| Trecho fornecido |

# # # # #

Desde o nascimento, os pais de Francisco, sabiam que
algo não estava certo com a saúde do filho. Vivendo em uma zona rural na época,
o casal notou o choro excessivo e a falta de ganho de peso do bebê, no entanto,
devido à falta de informações, Francisco foi rotulado apenas como "uma
criança doente". Na infância, apresentava alta de triglicerídeos no
sangue, além de manchas na pele, conhecidas como xantomas.
Embora os médicos ainda não tivessem um diagnóstico
definitivo, o controle dos triglicerídeos se tornou uma prioridade, levando
Francisco a seguir uma dieta rigorosa, embora, muitas vezes, com erros que o
faziam passar mal. “Eu comia corretamente, fazia atividade física, nunca bebi.
Há algo errado. Daí começaram os questionamentos sobre minha alimentação.
Trocavam as medicações. E eu acabava indo para outro médico”, diz ele.

# # # # #

| Tarefa |
Resuma o trecho fornecido em duas frases. As linhas são um material independente do trecho.

| Dados fornecidos |
# # # # #

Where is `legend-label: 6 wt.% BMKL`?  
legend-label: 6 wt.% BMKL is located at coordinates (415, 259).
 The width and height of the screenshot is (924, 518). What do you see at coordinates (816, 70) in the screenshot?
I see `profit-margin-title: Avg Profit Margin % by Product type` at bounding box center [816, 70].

# # # # #

| Resposta |
Desde o nascimento de Francisco, os pais, que viviam em uma zona rural, notaram que algo não estava certo, como o choro excessivo e a falta de ganho de peso, mas, por falta de informações, ele foi rotulado apenas como "uma criança doente". Na infância, ele tinha triglicerídeos altos e xantomas na pele e, mesmo sem diagnóstico definitivo, passou a seguir uma dieta rigorosa, enquanto os médicos questionavam sua alimentação e trocavam as medicações.